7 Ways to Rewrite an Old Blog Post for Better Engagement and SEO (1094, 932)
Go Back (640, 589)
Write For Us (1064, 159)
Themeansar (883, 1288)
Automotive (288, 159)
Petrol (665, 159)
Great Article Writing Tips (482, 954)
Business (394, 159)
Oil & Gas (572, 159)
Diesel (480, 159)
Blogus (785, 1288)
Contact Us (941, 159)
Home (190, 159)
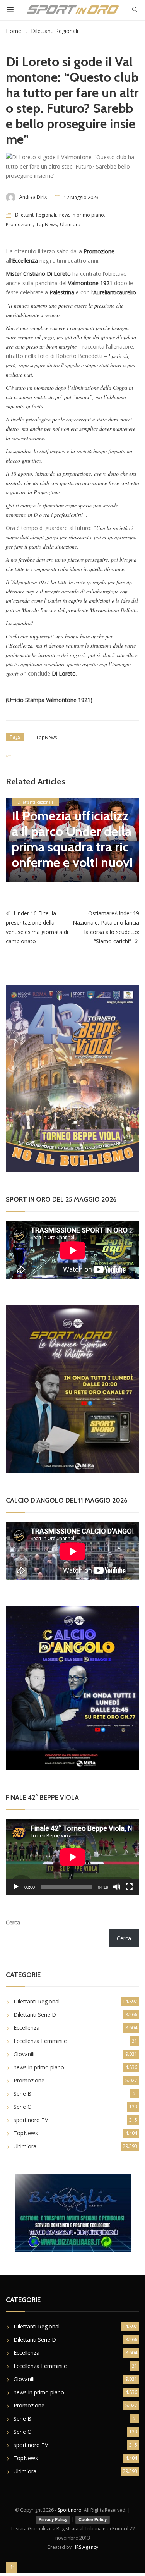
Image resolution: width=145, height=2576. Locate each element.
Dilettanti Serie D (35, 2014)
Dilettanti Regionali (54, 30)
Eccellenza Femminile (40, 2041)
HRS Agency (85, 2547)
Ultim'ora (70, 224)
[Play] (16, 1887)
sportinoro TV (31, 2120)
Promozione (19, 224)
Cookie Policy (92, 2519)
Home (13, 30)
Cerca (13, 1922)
---
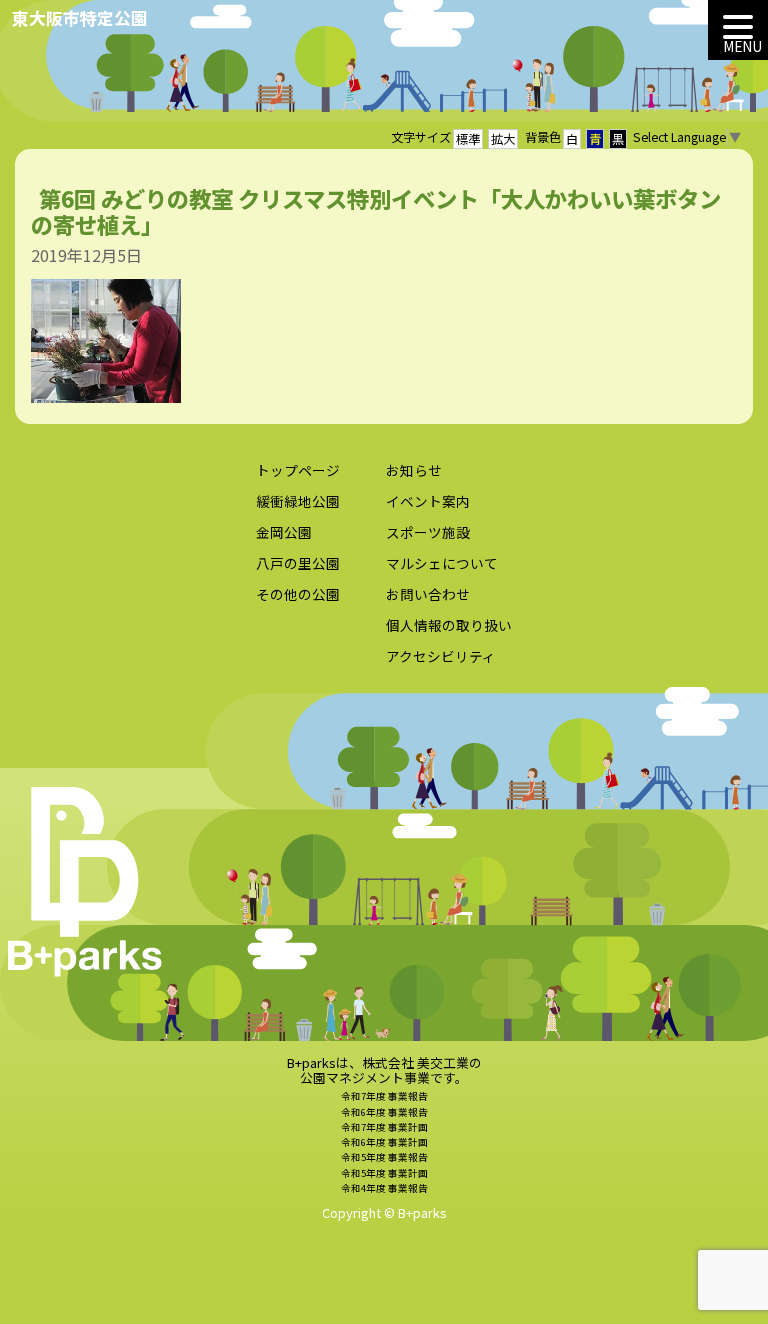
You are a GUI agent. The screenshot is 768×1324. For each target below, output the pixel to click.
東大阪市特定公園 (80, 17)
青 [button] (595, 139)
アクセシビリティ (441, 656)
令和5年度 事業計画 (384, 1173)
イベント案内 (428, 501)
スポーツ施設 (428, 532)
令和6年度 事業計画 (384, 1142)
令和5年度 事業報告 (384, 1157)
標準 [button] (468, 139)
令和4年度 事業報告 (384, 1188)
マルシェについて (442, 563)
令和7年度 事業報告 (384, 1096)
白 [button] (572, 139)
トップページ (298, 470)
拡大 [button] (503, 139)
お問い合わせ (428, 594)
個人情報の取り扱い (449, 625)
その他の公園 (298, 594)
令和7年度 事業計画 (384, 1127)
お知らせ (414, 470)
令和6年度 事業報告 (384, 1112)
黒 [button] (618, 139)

• _AIM OF THE TASK_
Using the entries above, repeat only the lines from the one containing "Eccellenza Femminile (40, 2041)" through the one containing "Cerca (13, 1922)", end lines included.

• _YOUR RESPONSE_
Eccellenza Femminile (40, 2041)
HRS Agency (85, 2547)
Ultim'ora (70, 224)
[Play] (16, 1887)
sportinoro TV (31, 2120)
Promozione (19, 224)
Cookie Policy (92, 2519)
Home (13, 30)
Cerca (13, 1922)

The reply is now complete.